Reste la question du taux applicable : pour « Ma Prime Logement Décent bailleur à Zellenberg », un ménage très modeste mobilise jusqu'à 32 000 €, un ménage modeste 24 000 €, un ménage intermédiaire 18 000 € et un ménage aux revenus supérieurs 4 000 € sur l'assiette de 40 000 € HT. À deux classes gagnées, l'assiette redescend à 30 000 € HT et les montants suivent dans la même proportion.
Dernier paramètre, le financement du reliquat : sur le cas type à Zellenberg, le reste à charge d'un ménage très modeste ressort à 6 000 € après aide ANAH et prise en charge de l'accompagnement. Étalé sur quinze ans en éco-prêt à taux zéro, cela représente de l'ordre de 35 € par mois, à comparer aux 1 550 € d'économie annuelle attendue sur la facture d'énergie.
Exigence opposable à Zellenberg : les critères de décence et un engagement de loyer maîtrisé. Elle doit figurer sur le devis initial, pas seulement sur la facture. Un dossier de la remise à niveau d'un logement mis en location qui en fait l'économie s'expose à un refus de prise en charge, l'aide comme le CEE s'appuyant sur ce critère.

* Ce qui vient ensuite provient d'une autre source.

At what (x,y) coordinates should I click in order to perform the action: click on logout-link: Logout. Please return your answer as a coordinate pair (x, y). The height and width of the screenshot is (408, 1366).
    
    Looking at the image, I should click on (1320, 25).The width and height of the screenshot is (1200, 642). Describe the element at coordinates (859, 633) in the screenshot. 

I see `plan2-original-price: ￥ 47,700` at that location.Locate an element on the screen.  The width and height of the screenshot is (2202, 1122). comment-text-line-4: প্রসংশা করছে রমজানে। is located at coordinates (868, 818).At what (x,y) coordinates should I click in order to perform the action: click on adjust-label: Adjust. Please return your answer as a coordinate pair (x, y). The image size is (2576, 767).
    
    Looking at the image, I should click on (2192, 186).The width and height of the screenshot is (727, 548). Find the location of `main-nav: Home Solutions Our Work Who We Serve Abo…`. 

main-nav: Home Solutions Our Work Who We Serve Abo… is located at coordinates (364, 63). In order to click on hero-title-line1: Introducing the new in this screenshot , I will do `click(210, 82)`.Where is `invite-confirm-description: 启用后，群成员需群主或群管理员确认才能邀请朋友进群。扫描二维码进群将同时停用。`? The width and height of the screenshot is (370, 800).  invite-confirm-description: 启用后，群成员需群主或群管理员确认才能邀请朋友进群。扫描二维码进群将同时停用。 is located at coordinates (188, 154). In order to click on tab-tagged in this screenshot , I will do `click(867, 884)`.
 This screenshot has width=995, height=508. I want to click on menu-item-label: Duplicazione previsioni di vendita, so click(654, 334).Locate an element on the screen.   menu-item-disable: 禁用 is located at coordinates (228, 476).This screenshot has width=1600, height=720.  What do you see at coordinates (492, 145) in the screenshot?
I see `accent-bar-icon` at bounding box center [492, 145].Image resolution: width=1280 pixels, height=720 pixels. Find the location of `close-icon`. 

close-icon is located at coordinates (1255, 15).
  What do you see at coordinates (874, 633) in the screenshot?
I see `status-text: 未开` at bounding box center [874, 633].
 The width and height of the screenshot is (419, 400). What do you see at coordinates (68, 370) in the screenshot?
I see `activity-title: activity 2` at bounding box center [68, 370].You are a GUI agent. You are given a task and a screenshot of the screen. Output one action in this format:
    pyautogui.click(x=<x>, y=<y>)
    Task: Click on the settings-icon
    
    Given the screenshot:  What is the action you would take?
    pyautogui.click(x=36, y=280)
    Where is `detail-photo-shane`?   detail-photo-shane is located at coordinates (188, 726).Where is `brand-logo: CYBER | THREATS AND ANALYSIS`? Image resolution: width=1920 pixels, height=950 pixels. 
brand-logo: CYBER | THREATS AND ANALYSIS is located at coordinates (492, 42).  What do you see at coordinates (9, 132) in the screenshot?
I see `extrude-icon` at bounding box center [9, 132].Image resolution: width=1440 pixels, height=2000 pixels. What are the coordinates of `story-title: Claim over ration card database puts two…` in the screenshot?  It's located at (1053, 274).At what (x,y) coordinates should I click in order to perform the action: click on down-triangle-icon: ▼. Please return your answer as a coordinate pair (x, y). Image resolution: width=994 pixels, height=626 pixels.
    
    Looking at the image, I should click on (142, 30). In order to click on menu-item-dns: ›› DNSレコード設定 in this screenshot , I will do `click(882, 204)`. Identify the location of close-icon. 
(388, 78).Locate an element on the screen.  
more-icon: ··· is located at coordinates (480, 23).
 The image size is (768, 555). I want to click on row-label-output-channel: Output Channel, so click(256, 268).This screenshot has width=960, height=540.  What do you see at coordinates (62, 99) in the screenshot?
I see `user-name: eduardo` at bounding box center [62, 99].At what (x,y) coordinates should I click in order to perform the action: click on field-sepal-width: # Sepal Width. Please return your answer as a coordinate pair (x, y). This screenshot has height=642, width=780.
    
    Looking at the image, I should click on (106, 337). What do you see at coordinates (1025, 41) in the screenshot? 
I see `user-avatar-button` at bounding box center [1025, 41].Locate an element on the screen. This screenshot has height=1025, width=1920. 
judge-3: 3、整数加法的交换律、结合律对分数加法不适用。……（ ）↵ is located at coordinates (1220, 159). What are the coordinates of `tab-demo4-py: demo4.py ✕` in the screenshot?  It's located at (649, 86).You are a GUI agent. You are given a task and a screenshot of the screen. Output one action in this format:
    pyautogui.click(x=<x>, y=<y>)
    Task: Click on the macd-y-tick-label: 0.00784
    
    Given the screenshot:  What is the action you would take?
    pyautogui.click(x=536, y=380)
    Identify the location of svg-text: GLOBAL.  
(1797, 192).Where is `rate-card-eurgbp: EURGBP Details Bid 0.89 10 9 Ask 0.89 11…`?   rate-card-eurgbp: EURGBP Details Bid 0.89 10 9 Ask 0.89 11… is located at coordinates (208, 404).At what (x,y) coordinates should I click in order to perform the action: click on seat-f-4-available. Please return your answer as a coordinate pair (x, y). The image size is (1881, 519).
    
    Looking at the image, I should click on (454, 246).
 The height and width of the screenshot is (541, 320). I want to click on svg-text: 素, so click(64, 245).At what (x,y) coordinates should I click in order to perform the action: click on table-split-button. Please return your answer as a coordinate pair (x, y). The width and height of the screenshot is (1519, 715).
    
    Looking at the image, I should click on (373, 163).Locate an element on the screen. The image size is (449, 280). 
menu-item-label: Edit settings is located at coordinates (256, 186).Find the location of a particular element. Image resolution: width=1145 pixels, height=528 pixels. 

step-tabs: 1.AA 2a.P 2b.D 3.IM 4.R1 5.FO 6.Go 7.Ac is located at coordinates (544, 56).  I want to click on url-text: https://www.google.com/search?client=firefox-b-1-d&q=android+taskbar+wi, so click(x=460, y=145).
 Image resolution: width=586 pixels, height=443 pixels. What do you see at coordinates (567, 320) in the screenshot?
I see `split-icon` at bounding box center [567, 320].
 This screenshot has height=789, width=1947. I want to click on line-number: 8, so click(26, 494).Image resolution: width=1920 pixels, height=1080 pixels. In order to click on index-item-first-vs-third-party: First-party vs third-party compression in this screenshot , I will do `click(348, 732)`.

Pourquoi la même solution ne se classe pas au même rang partout : à Zellenberg relève de la zone H1b, dont la base conventionnelle atteint 250 kWh/m²/an. Le temps de retour de la remise à niveau d'un logement mis en location s'en trouve mécaniquement raccourci par rapport aux zones plus douces.
Amortissement à Zellenberg : le poste de 2 211 000 € s'étale sur une vingtaine d'années d'usage, soit 110 550 € par an. Encore faut-il que les critères de décence et un engagement de loyer maîtrisé reste vérifié après travaux, faute de quoi la performance se dégrade avant la fin de l'amortissement.
Maisons ou logements collectifs, la réponse technique diffère : à Zellenberg, la part de maisons atteint 82 % du parc (130 logements). Pour la remise à niveau d'un logement mis en location, cela signifie que la vacance du logement pendant les travaux lourds conditionne la majorité des chantiers plutôt qu'une minorité de cas.
L'écueil le plus coûteux reste un engagement de conventionnement signé sans simuler le manque à gagner locatif. Sa reprise après coup coûte couramment 10 à 20 % du poste, soit 221 100 € à 442 200 € sur le chiffrage retenu à Zellenberg — un montant qui n'est jamais couvert une seconde fois par l'aide, déjà consommée.
Combien de logement du parc locatif exactement ? À Zellenberg, le logement de référence de 105 m² situé en zone H1b en compte environ 66 pour la remise à niveau d'un logement mis en location. La dépense attendue s'établit dès lors entre 1 452 000 € et 2 970 000 € TTC (22 000–45 000 € l'unité), pour une assiette éligible plafonnée à 40 000 € HT.
La logistique dépend de la densité : 321 habitants pour 158 résidences principales à Zellenberg. Cette densité conditionne l'emprise de stationnement, l'autorisation de voirie et le stockage des matériaux nécessaires à la remise à niveau d'un logement mis en location, trois postes que les devis les moins précis oublient de chiffrer.